**STORED DATA**
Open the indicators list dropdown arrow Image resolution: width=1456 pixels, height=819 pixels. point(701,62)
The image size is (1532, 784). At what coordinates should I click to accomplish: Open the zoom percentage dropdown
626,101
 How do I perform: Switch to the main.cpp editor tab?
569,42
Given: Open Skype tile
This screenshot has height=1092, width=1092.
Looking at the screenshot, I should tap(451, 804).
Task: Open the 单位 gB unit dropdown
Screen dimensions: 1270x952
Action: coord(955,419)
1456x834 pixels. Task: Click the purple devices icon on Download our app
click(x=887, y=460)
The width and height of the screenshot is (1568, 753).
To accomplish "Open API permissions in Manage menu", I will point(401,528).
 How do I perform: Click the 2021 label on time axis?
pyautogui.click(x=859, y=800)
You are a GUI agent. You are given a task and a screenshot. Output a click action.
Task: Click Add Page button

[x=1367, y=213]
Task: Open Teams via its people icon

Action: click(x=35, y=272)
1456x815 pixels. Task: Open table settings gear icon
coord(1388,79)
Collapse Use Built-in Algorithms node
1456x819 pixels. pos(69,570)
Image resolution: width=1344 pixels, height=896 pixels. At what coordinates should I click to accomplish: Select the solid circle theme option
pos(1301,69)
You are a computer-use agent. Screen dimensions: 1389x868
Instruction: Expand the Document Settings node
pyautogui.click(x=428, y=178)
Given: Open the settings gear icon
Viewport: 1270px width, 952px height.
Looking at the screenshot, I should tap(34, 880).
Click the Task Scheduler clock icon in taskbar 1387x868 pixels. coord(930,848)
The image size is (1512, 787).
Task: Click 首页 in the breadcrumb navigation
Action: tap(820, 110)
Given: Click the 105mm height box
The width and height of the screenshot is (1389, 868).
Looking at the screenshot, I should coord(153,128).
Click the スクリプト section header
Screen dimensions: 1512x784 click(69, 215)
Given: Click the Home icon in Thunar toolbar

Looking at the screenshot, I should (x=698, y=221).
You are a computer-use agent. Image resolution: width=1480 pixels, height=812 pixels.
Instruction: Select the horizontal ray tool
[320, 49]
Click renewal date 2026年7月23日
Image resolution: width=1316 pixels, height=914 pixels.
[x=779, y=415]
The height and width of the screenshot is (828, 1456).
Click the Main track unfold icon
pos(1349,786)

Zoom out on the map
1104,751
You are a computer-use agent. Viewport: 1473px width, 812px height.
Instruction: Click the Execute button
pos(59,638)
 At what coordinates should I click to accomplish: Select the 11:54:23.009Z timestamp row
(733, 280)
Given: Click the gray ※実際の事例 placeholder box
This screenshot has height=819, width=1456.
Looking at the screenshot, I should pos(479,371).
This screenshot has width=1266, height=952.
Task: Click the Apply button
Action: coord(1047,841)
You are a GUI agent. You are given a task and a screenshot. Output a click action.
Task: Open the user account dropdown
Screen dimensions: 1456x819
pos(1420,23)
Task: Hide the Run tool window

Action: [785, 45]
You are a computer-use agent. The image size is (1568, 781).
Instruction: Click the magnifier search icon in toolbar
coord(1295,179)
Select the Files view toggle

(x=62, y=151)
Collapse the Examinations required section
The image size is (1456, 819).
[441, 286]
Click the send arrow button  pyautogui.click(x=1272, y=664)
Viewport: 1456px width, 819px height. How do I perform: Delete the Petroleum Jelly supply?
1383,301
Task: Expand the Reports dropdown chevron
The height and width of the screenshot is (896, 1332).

**TASK OBJECTIVE**
Reproduce each line of the entries above from the one containing "The image size is (1456, 819)." through the last, exactly, and no other line.

**ANSWER SECTION**
The image size is (1456, 819).
[441, 286]
Click the send arrow button  pyautogui.click(x=1272, y=664)
Viewport: 1456px width, 819px height. How do I perform: Delete the Petroleum Jelly supply?
1383,301
Task: Expand the Reports dropdown chevron
The height and width of the screenshot is (896, 1332).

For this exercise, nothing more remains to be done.